EXERCISE: Would you restate all the entries exactly, leaving nothing out?

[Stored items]
═══
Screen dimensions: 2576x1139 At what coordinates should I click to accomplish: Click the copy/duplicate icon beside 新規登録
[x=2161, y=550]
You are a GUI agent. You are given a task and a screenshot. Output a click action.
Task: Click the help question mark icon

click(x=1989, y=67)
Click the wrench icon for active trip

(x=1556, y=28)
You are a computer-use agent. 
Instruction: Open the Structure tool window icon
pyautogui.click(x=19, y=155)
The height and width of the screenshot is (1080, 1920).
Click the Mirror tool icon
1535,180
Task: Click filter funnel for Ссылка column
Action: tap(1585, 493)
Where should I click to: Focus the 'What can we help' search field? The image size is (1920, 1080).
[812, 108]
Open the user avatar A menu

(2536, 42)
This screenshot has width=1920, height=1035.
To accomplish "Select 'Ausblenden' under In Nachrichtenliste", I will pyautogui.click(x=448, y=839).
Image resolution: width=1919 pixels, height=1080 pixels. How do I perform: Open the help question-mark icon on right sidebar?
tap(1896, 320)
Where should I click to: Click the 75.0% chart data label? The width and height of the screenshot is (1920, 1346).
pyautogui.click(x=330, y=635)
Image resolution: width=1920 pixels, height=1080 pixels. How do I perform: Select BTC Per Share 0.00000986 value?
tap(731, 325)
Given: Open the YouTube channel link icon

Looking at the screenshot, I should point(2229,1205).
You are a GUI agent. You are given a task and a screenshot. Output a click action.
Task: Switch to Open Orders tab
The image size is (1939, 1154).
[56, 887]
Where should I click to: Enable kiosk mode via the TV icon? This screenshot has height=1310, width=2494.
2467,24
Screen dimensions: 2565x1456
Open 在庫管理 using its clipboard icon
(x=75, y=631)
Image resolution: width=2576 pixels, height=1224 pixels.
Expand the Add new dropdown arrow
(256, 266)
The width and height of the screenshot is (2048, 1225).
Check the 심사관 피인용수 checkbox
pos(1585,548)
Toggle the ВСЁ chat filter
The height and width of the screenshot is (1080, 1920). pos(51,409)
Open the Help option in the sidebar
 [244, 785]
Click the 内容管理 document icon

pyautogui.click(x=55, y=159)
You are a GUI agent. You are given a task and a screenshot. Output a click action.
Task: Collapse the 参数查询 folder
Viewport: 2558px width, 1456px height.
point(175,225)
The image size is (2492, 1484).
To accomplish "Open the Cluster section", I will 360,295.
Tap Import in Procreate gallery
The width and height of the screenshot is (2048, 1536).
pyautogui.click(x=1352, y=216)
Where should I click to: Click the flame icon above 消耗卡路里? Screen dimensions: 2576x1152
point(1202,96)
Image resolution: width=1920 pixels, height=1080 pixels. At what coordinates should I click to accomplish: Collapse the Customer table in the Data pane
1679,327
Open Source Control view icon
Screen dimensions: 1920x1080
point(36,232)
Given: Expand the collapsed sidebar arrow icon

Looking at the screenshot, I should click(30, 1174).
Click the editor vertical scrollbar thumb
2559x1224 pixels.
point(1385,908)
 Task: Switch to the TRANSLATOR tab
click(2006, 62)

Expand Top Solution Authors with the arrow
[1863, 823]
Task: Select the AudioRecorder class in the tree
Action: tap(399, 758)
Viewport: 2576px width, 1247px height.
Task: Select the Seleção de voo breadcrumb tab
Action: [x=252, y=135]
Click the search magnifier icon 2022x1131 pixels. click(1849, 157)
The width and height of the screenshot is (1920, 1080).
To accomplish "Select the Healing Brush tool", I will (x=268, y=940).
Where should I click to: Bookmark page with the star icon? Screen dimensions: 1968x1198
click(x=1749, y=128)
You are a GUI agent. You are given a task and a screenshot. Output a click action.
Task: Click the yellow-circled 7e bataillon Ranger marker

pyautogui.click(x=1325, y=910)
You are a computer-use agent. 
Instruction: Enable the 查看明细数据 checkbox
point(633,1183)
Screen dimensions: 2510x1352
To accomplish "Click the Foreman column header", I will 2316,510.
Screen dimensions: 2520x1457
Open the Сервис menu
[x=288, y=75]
═══
EXERCISE RESULT:
Screen dimensions: 2576x1139 At what coordinates should I click to accomplish: Click the copy/duplicate icon beside 新規登録
[x=2161, y=550]
You are a GUI agent. You are given a task and a screenshot. Output a click action.
Task: Click the help question mark icon

click(x=1989, y=67)
Click the wrench icon for active trip

(x=1556, y=28)
You are a computer-use agent. 
Instruction: Open the Structure tool window icon
pyautogui.click(x=19, y=155)
The height and width of the screenshot is (1080, 1920).
Click the Mirror tool icon
1535,180
Task: Click filter funnel for Ссылка column
Action: tap(1585, 493)
Where should I click to: Focus the 'What can we help' search field? The image size is (1920, 1080).
[812, 108]
Open the user avatar A menu

(2536, 42)
This screenshot has width=1920, height=1035.
To accomplish "Select 'Ausblenden' under In Nachrichtenliste", I will pyautogui.click(x=448, y=839).
Image resolution: width=1919 pixels, height=1080 pixels. How do I perform: Open the help question-mark icon on right sidebar?
tap(1896, 320)
Where should I click to: Click the 75.0% chart data label? The width and height of the screenshot is (1920, 1346).
pyautogui.click(x=330, y=635)
Image resolution: width=1920 pixels, height=1080 pixels. How do I perform: Select BTC Per Share 0.00000986 value?
tap(731, 325)
Given: Open the YouTube channel link icon

Looking at the screenshot, I should point(2229,1205).
You are a GUI agent. You are given a task and a screenshot. Output a click action.
Task: Switch to Open Orders tab
The image size is (1939, 1154).
[56, 887]
Where should I click to: Enable kiosk mode via the TV icon? This screenshot has height=1310, width=2494.
2467,24
Screen dimensions: 2565x1456
Open 在庫管理 using its clipboard icon
(x=75, y=631)
Image resolution: width=2576 pixels, height=1224 pixels.
Expand the Add new dropdown arrow
(256, 266)
The width and height of the screenshot is (2048, 1225).
Check the 심사관 피인용수 checkbox
pos(1585,548)
Toggle the ВСЁ chat filter
The height and width of the screenshot is (1080, 1920). pos(51,409)
Open the Help option in the sidebar
 [244, 785]
Click the 内容管理 document icon

pyautogui.click(x=55, y=159)
You are a GUI agent. You are given a task and a screenshot. Output a click action.
Task: Collapse the 参数查询 folder
Viewport: 2558px width, 1456px height.
point(175,225)
The image size is (2492, 1484).
To accomplish "Open the Cluster section", I will 360,295.
Tap Import in Procreate gallery
The width and height of the screenshot is (2048, 1536).
pyautogui.click(x=1352, y=216)
Where should I click to: Click the flame icon above 消耗卡路里? Screen dimensions: 2576x1152
point(1202,96)
Image resolution: width=1920 pixels, height=1080 pixels. At what coordinates should I click to accomplish: Collapse the Customer table in the Data pane
1679,327
Open Source Control view icon
Screen dimensions: 1920x1080
point(36,232)
Given: Expand the collapsed sidebar arrow icon

Looking at the screenshot, I should click(30, 1174).
Click the editor vertical scrollbar thumb
2559x1224 pixels.
point(1385,908)
 Task: Switch to the TRANSLATOR tab
click(2006, 62)

Expand Top Solution Authors with the arrow
[1863, 823]
Task: Select the AudioRecorder class in the tree
Action: tap(399, 758)
Viewport: 2576px width, 1247px height.
Task: Select the Seleção de voo breadcrumb tab
Action: [x=252, y=135]
Click the search magnifier icon 2022x1131 pixels. click(1849, 157)
The width and height of the screenshot is (1920, 1080).
To accomplish "Select the Healing Brush tool", I will (x=268, y=940).
Where should I click to: Bookmark page with the star icon? Screen dimensions: 1968x1198
click(x=1749, y=128)
You are a GUI agent. You are given a task and a screenshot. Output a click action.
Task: Click the yellow-circled 7e bataillon Ranger marker

pyautogui.click(x=1325, y=910)
You are a computer-use agent. 
Instruction: Enable the 查看明细数据 checkbox
point(633,1183)
Screen dimensions: 2510x1352
To accomplish "Click the Foreman column header", I will 2316,510.
Screen dimensions: 2520x1457
Open the Сервис menu
[x=288, y=75]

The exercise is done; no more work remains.